La Montagne, avril 88
« Putain de camion », c’est deux faces (« de lune » et « de rat ») rassemblant douze chansons truffées
d’émotion, de poésie, de dérision, d’images et d’expressions colorées au vinaigre ou au tord-boyaux comme
seul Renaud sait en concocter :
« JONATHAN » : cœur zoulou et rythmique appuyée pour dire son admiration à Johnny Clegg tout en criant
son dégoût pour l’apartheid, mais aussi pour le sort fait aux Kanaks, aux Basques, aux beurs.
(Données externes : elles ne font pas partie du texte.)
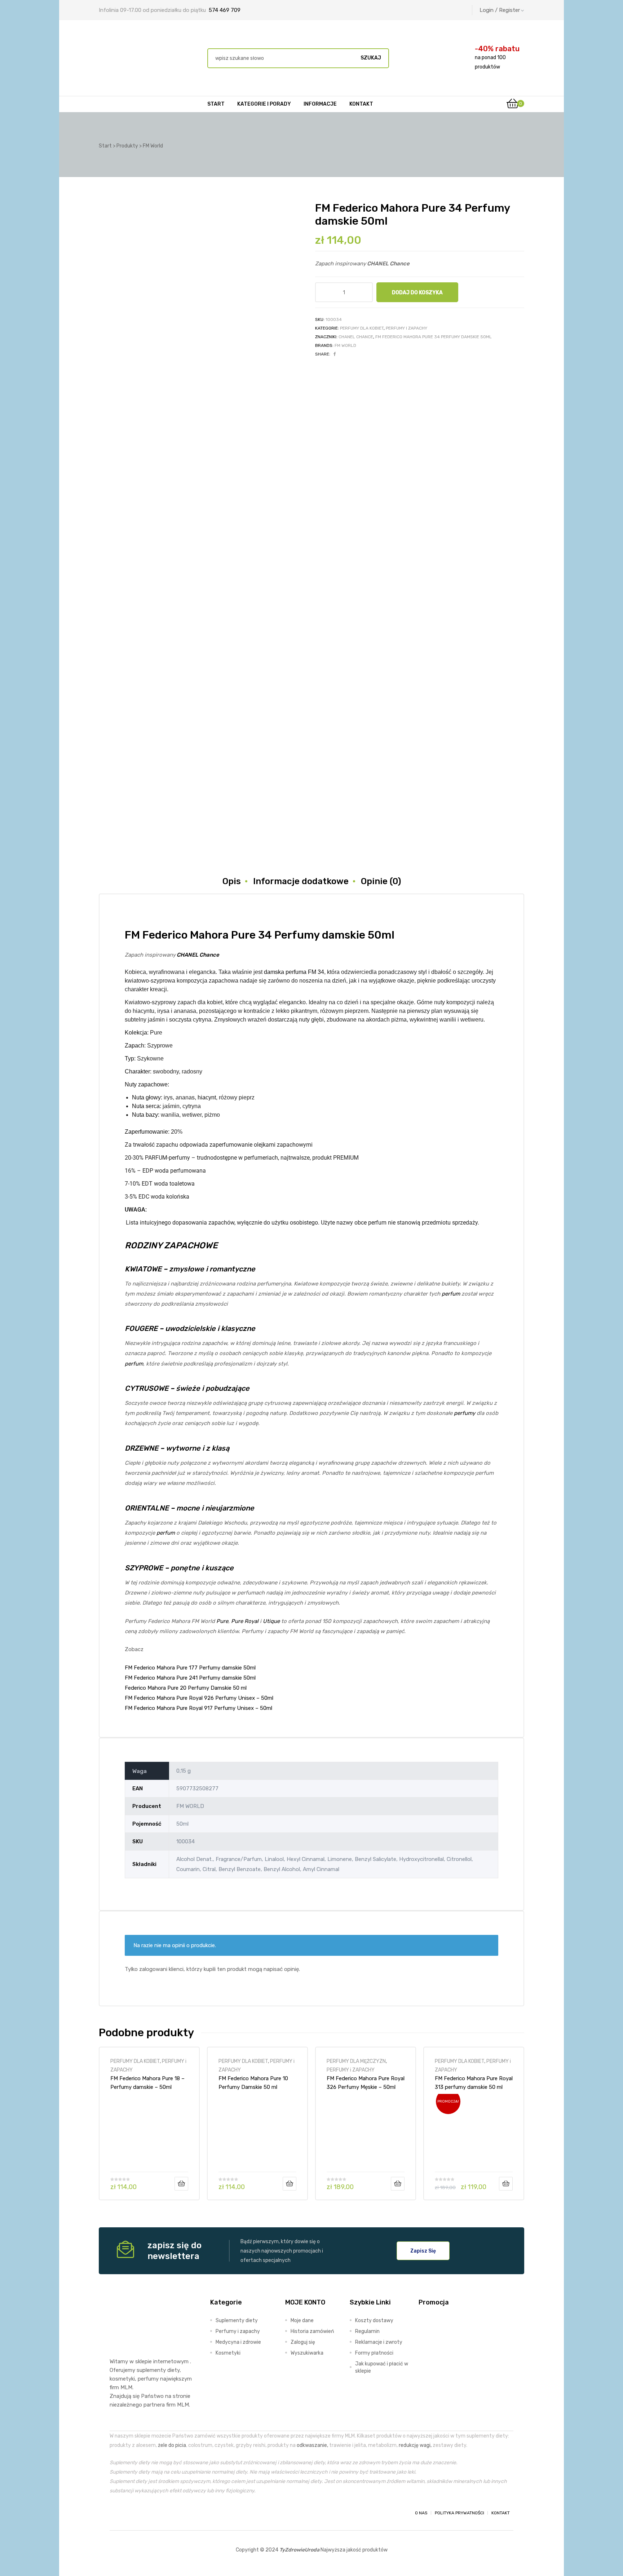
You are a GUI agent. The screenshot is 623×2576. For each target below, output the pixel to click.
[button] (423, 2250)
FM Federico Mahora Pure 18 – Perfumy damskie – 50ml (147, 2082)
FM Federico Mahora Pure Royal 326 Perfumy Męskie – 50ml (366, 2082)
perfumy (464, 1413)
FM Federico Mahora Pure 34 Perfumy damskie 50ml (433, 336)
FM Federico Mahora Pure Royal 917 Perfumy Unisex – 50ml (198, 1708)
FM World (345, 345)
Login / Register (500, 10)
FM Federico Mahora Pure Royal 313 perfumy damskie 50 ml (474, 2082)
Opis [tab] (231, 881)
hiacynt (207, 1097)
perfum (451, 1294)
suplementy (151, 2370)
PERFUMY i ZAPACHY (406, 328)
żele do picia (172, 2445)
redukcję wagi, (415, 2445)
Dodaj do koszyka (417, 292)
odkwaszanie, (312, 2445)
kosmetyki (122, 2379)
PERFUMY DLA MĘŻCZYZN (356, 2061)
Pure (222, 1621)
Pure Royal (245, 1621)
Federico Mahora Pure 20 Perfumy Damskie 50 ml (186, 1688)
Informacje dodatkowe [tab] (301, 881)
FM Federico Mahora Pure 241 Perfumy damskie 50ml (190, 1678)
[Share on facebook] (334, 354)
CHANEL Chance (356, 336)
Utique (271, 1621)
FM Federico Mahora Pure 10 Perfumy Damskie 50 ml (253, 2082)
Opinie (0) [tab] (381, 881)
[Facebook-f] (116, 2512)
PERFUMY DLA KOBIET (362, 328)
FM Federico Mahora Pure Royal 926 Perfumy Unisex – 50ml (199, 1698)
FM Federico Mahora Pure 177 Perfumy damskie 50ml (190, 1667)
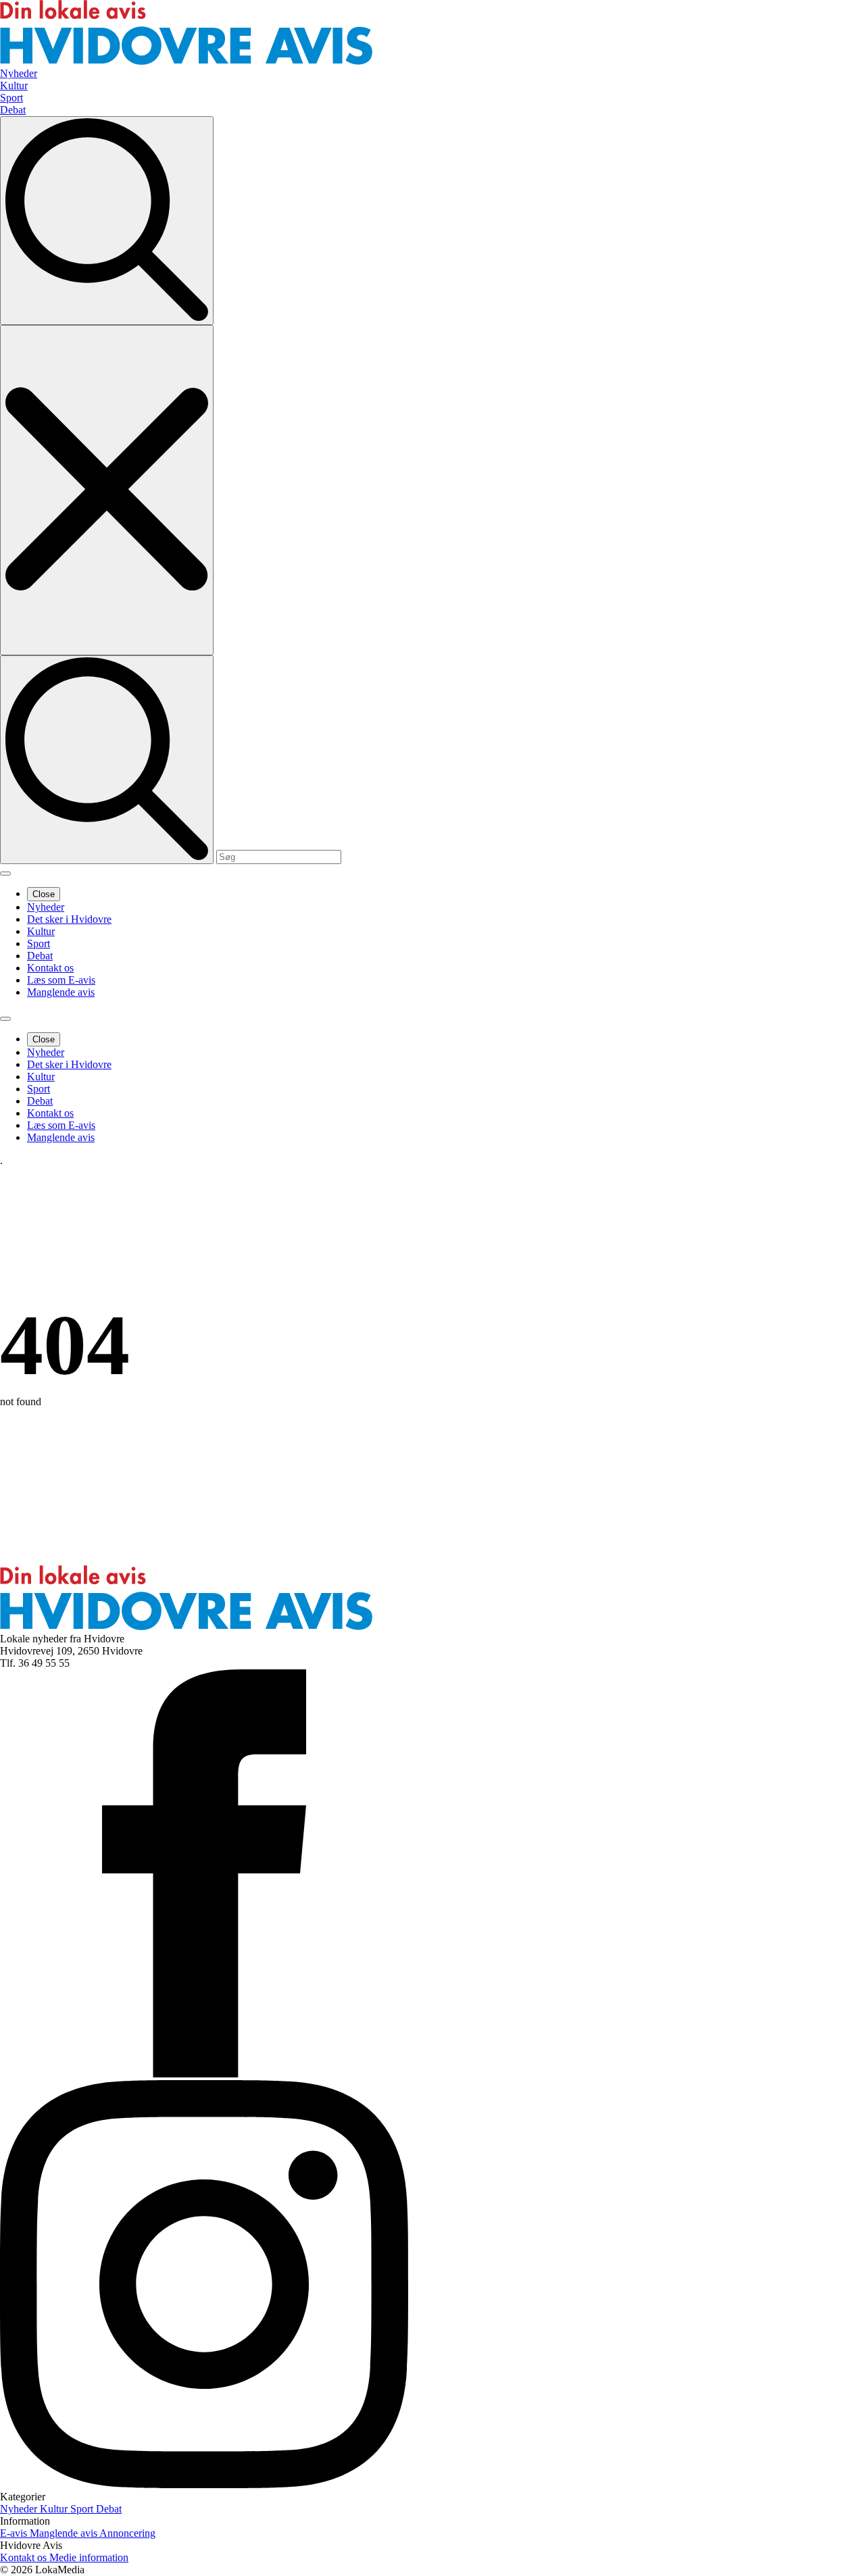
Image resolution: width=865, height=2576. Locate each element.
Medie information (88, 2557)
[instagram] (204, 2484)
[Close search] (107, 490)
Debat (40, 955)
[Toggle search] (107, 220)
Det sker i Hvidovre (69, 919)
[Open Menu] (5, 874)
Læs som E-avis (61, 980)
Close (43, 894)
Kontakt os (50, 968)
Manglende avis (61, 992)
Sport (38, 943)
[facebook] (204, 2073)
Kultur (41, 931)
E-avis (15, 2533)
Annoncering (127, 2533)
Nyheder (45, 907)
« IL PLEUT » : jolie ballade, jolie chanson d’amour pour Lolita. De la (très grande) veine des « Morgane de toi
» ou « Mistral Gagnant ».
« LA MERE A TITI » : c’est la cousine de « Banlieue rouge », la tante de « La bande à Lucien ». Un
extraordinaire exercice d’observation et de sociologie ponctué par un refrain débordant d’émotion.
« TRIVIALE POURSUITE » : le cri étouffé d’un homme fatigué. Les opinions politiques s’affichent encore et le
chanteur reste fidèles à ses idées. Mais il a perdu le goût de se battre pour les faire triompher. Bouleversant.
« ME JETTE PAS » : ou l’histoire d’un mec adultère qui implore le pardon. Pourrait devenir à Renaud ce que «
Ne me quitte pas » reste à Bruel.
« ROUGE-GORGE » : pour Robert Doisneau, poète libertaire, mais aussi et surtout pour Paris, ville sacifiée aux
bureaux et parkings. Treize ans après, la douloureuse suite de « Ecoutez-moi les gavroches ».
« ALLONGÉS SOUS LES VAGUES » : féroce pamphlet contre les chansons tiroirs-caisses, le Top 50, la télé,
les FM et les boîtes minables. Ça va grincer des dents dans le show-biz. Bien fait !
« CENT ANS » : dérisoire hymne à la vie, cette dévorante maîtresse, corrompue et mal famée, mais dont on
redoute tellement qu’elle nous quitte…
« SOCIALISTE » : « L’autostoppeuse » affiche ses opinions politiques. Et ce n’est guère plus ragoûtant que ses
charentaises ! « Comment veux-tu changer la vie si tu balises pour ton bien ? ». A bon entendeur…
« PETITE » : belle ode au public adolescent. Et aussi à Malik (Oussekine) Abdel (flingué à la Courneuve),
William (victime d’une bavure) et Michel (Coluche). Un blues qui blesse nos cœurs d’une langueur…
« CHANSON DÉGUELASSE » : « Comment résister à cet amour que Hugues offrait ? ». Un vocabulaire à se
rouler par terre et un refrain qui vous reste encore en tête trois jours après…
« PUTAIN DE CAMION » : l’hommage, le poing fermé et la rage contre l’injustice. Les yeux qui piquent et le
temps que l’on ne rattrapera pas. La messe est dite, tout est fini…
« J’espère que là-haut, t’as acheté un vélo… » (« Putain de camion ») : la mort de Coluche a bouleversé Renaud
et lui a inspiré bon nombre de réflexions.